### YOUR TASK
Although the data below holds other lines too, output only those from the line with "You are a computer-use" up to and including the line with "Instruction: Open settings via the gear icon", exactly as they appear.

### DATASET CONTENT

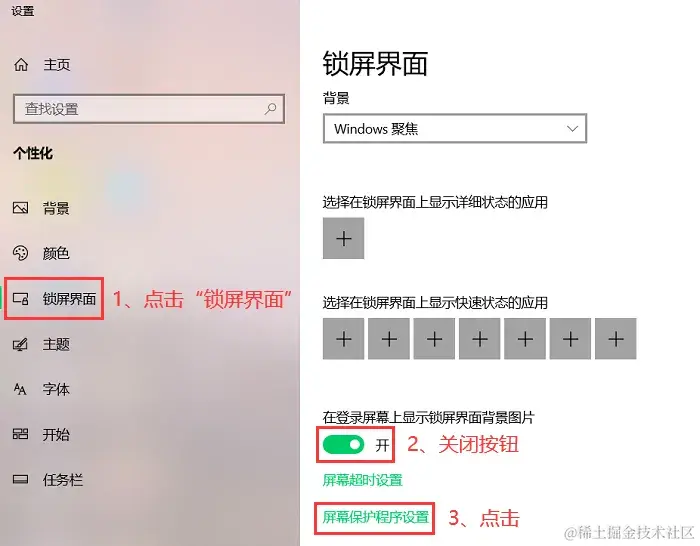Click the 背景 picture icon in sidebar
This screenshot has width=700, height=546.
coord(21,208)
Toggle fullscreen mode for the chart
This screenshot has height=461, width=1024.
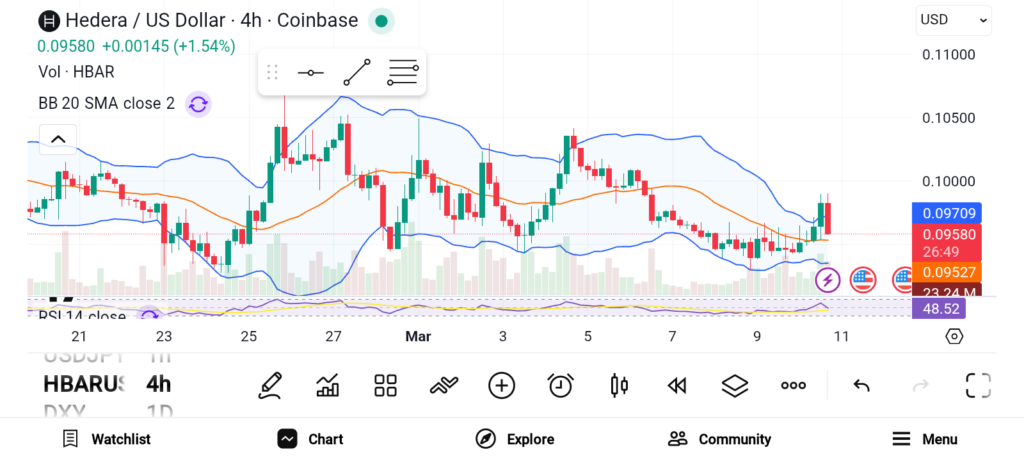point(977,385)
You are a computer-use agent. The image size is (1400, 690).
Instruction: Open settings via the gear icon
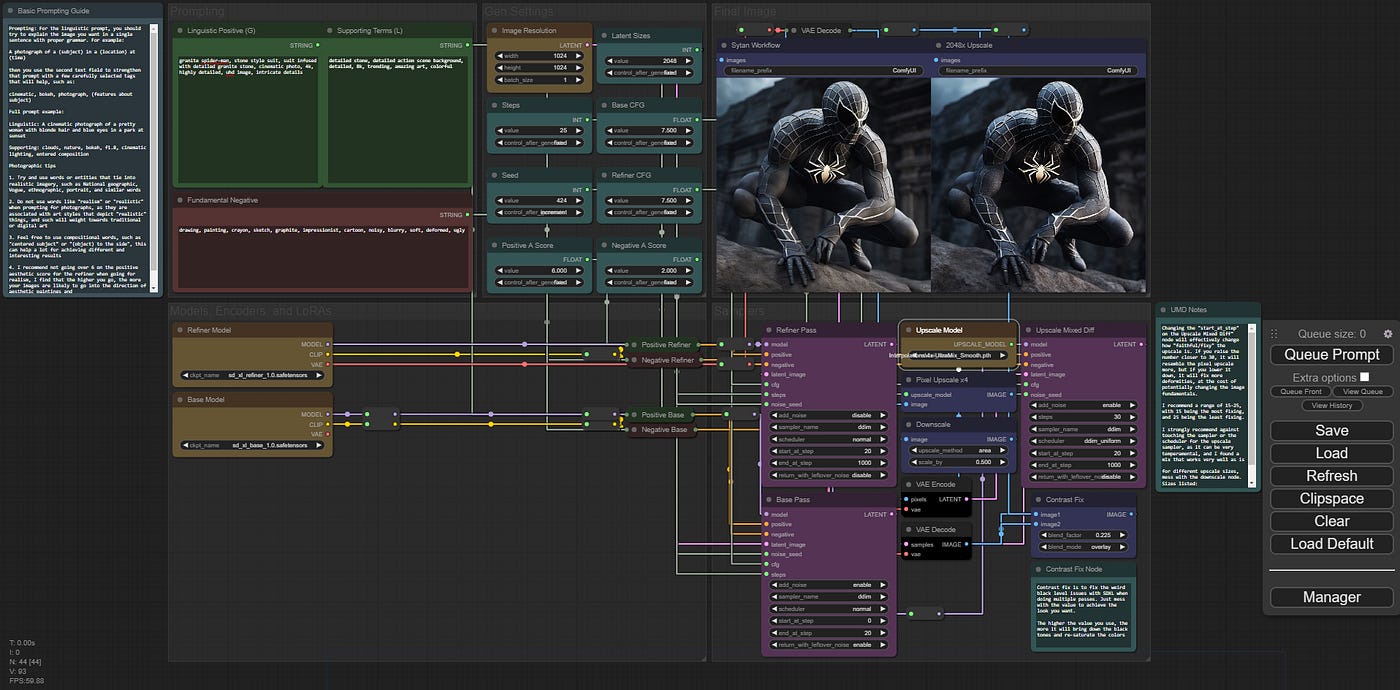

==

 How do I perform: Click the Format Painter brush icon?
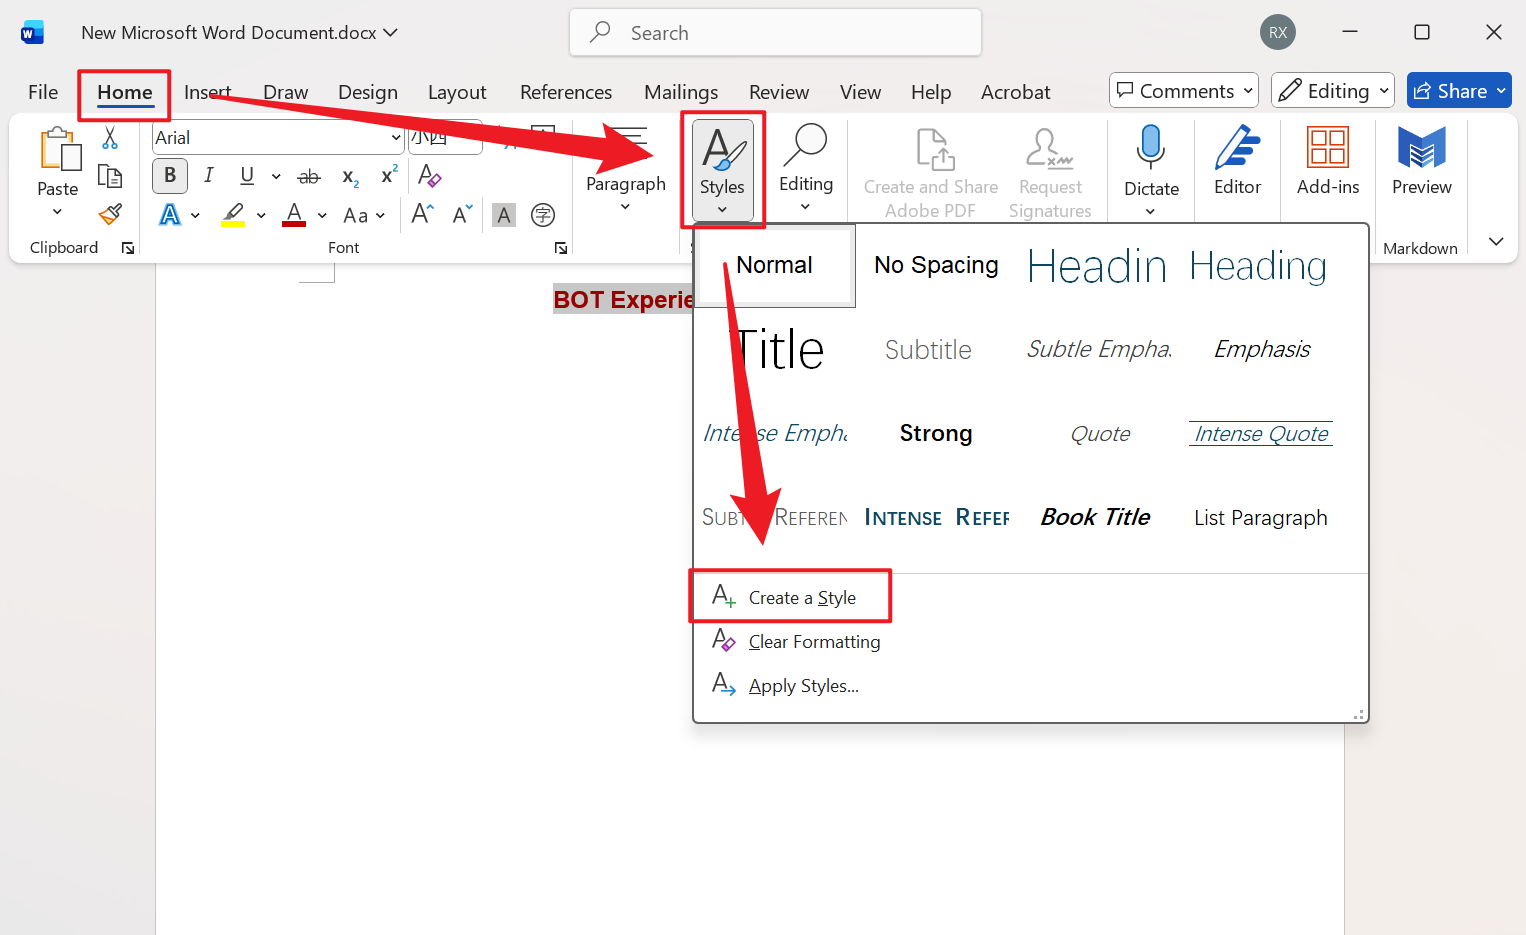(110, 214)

* * *

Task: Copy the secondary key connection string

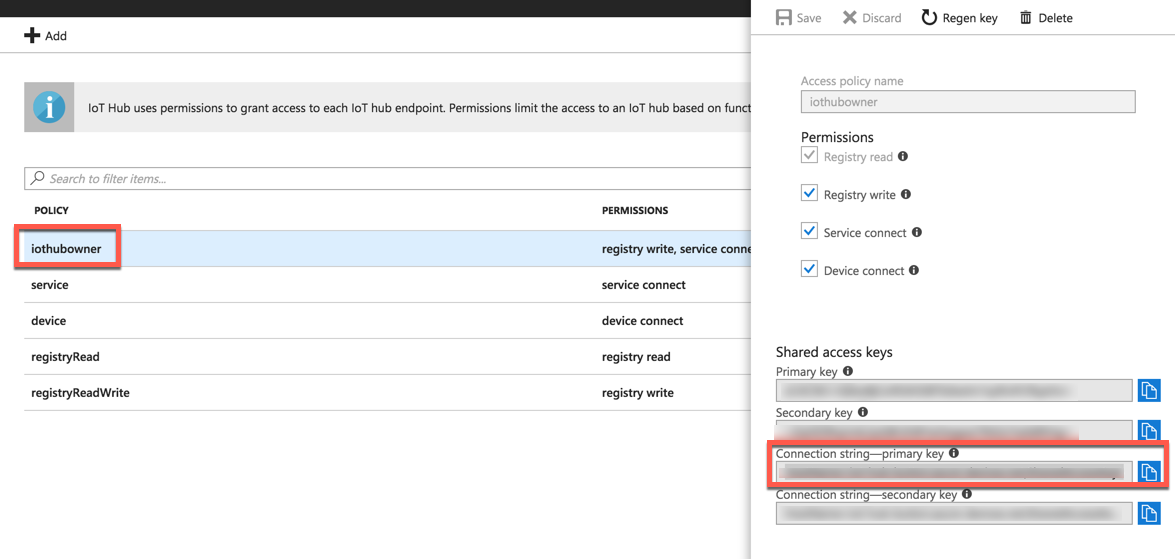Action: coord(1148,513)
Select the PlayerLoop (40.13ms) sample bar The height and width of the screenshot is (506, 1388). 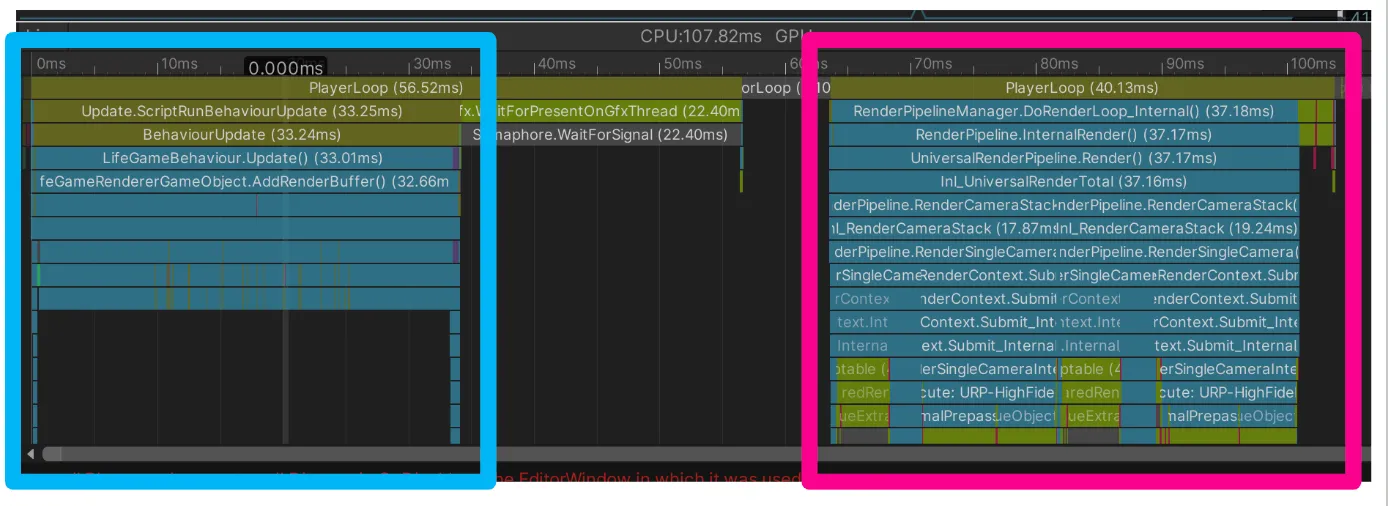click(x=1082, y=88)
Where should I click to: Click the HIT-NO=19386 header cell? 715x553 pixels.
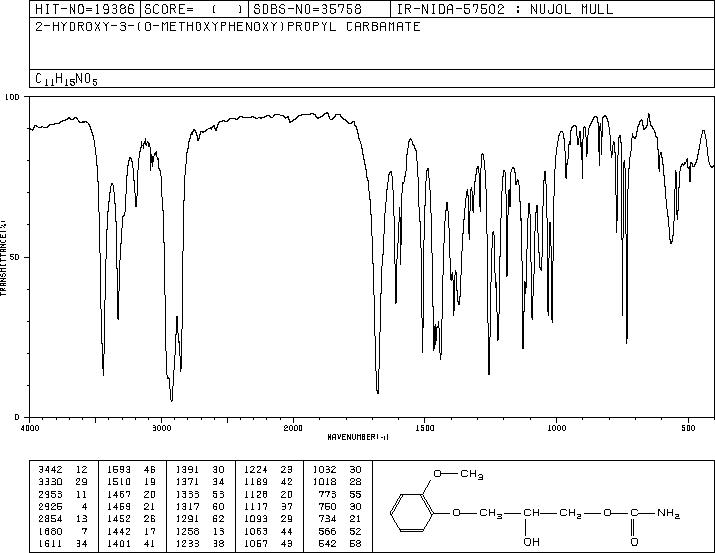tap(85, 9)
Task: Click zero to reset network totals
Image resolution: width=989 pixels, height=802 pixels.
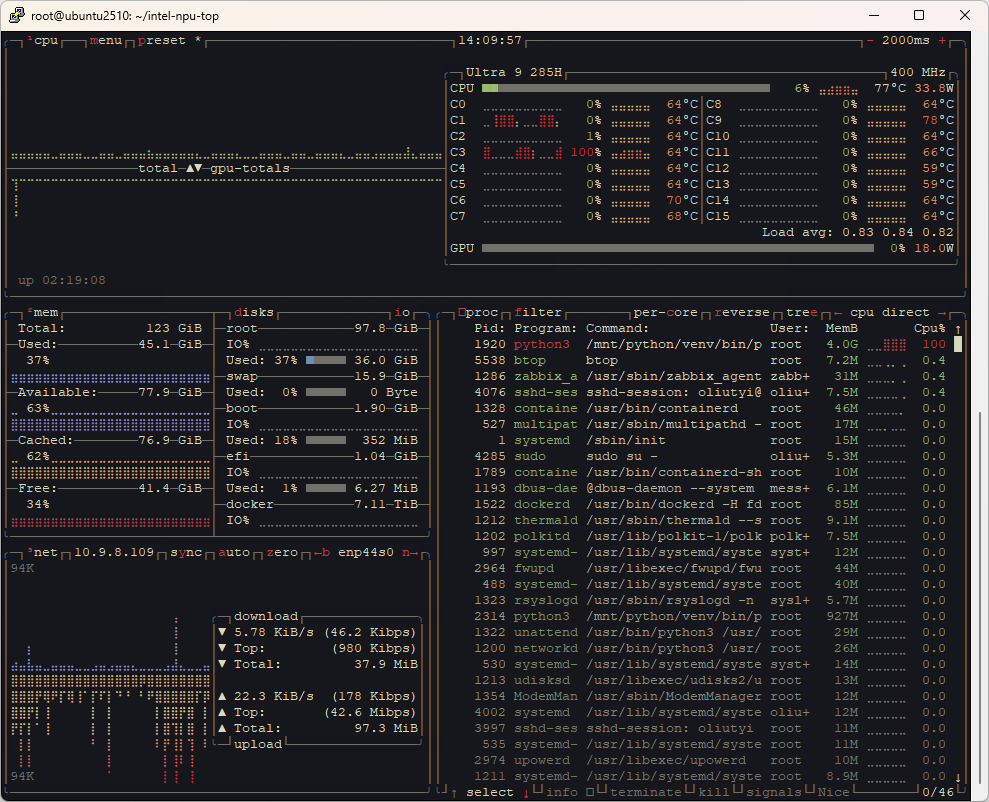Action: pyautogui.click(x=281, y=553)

### OUTPUT
You are a computer-use agent. The image size is (1400, 690).
Instruction: Open settings via the gear icon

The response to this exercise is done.